Je me souviendrais toujours du jour où tout a basculé. A changé. Où j’ai décidé de me sauver. Survivre.

Dans notre famille, on se doit d’être des hommes virils, de se battre et de frapper les plus faibles. C’est ainsi que mon frère et moi sommes éduqués. C’est dans ce monde que ma mère, cette femme fabuleuse, sombre sous la violence psychologique et physique. Elle s’éteint petit à petit, au fil des jours, des mois et des années. Tandis que nous grandissons, elle rapetisse. Elle se tasse, voûte les épaules et se brise peu à peu.

Et moi, j’assiste à cela. Je tente de la soutenir, de lui redonner un peu de vie. Elle est ma confidente, ma bulle de tendresse au milieu de l’océan agité de violence dans lequel nous sommes prisonniers. Mon frère suit les traces paternelles, le chemin que nous montre cet homme.

Moi, je suis sa honte. Il me rejette, me déteste. Les années passent et cela se confirme, s’accentue. Je suis pourtant celui qui porte le plus ses traits. Ces dernières années, j’ai grandi. Mon corps s’est développé, musclé. Une carrure héritée du côté de son ADN.

Je l’exècre,

Je m’abhorre.

Le reflet dans le miroir me renvoie les traits d’une personne que je haïs tellement. Le seul élément de mon apparence qui semble me différencier de lui est mes yeux. Si atypiques, mais si semblables à l’être que mon âme chérit le plus dans ce monde.

À seize ans, je n’ai que peu d’amis. Mon frère âgé de quelques années de plus que moi est devenu un des fléaux de mon lycée. Entraînant derrière lui la peur, la douleur, le chagrin. Nous nous ressemblons, mais nos cœurs sont si différents. Si opposés. Il saute de fille en fille et est réputé violent dans ses relations — soi-disant les femmes apprécient cela.

Je ne suis pas d’accord, mais qu’importe mon avis.

Au fil des années, j’ai senti des émotions, des sentiments naître. Le désir. Mais cette attirance m’effraie, car elle est différente, elle n’est pas censée être normale.

Je suis assis sur un banc, à l’extérieur de mon lycée. Je regarde un individu passer devant moi et ressens pulser dans mon corps des ondes de chaleur. Des flammes suffocantes, difficiles à refréner. J’aime les hommes, ils me font envie, je les désire. J’ai lutté, tenté de changer. Mais rien n’y fait.

Je ne me suis confié à personne, car si mon paternel l’apprend, cela signera ma fin.
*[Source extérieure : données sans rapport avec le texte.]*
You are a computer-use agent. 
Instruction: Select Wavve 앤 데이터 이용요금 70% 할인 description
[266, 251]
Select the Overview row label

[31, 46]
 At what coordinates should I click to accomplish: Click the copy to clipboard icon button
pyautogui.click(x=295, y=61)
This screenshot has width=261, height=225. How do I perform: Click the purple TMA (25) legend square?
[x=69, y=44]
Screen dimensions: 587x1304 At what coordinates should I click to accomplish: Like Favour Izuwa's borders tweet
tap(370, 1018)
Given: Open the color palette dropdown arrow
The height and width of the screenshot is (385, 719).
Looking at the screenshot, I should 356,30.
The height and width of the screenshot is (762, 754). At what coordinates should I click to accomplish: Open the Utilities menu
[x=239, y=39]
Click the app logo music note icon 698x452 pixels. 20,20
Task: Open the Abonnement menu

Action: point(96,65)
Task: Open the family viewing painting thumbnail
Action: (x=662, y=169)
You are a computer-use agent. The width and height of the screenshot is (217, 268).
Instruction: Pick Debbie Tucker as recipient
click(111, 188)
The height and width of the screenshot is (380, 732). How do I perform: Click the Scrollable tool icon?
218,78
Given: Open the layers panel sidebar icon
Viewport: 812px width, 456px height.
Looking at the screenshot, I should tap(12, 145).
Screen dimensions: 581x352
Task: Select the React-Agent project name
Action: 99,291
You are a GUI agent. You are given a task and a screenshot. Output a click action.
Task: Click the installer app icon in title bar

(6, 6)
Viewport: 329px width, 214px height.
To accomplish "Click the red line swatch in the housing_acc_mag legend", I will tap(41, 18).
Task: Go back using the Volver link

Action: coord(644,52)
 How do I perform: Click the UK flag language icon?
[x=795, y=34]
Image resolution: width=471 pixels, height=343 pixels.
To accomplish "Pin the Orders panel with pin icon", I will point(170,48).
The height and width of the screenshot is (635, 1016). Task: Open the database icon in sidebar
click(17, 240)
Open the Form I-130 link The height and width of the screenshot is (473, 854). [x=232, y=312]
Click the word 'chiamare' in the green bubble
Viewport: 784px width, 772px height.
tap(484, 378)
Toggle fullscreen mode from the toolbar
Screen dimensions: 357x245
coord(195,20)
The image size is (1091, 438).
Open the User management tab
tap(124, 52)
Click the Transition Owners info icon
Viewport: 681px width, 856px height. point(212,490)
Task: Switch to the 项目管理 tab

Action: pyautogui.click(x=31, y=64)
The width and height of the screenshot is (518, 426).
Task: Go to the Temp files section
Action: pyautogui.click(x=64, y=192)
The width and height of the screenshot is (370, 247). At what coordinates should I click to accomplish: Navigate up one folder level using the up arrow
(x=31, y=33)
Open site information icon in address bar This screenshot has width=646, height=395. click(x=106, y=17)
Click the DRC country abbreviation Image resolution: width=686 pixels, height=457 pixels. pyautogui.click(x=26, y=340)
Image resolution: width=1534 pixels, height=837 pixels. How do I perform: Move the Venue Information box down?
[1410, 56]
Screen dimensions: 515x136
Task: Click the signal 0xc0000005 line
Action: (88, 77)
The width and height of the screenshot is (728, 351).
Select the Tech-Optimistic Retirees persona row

Un pédé dans la famille, c’est une chose impossible, passible de la peine de mort. Et comme mon frère pense comme lui, je risque de me retrouver dans une situation délicate avec les deux sur mon dos. Cela me terrorise. Mon cœur se serre et je suffoque rien qu’à l’idée que cela se sache.

Ne pouvant pas lutter contre ce désir qui me permet de quitter la réalité qui m’emprisonne, je possède à mon tour des hommes en cachette. Jamais plus de deux fois, pas de vraies relations, juste le soulagement de pulsions. C’est souvent brutal, sauvage, déchirant. Mais tellement rédempteur.

Les années passent et se ressemblent, je suis coincé entre voir ma mère prendre des coups à ma place ; et moi, les recevant afin de la protéger. Un quotidien de plus en plus lourd à porter. J’avance tel un automate, subissant, survivant.

La musique prend une place importante dans mon cœur, en particulier la pulsation qu’elle insuffle à ma carcasse. Au fil des mois, la danse devient peu à peu aussi salvatrice que les rapports charnels qui soulagent ma douleur. Je danse, suivant des rythmiques différentes, me propulsant dans une autre réalité. Je respire mieux ainsi. Je continue à développer mon corps, à le construire pour ce nouvel art qui me passionne.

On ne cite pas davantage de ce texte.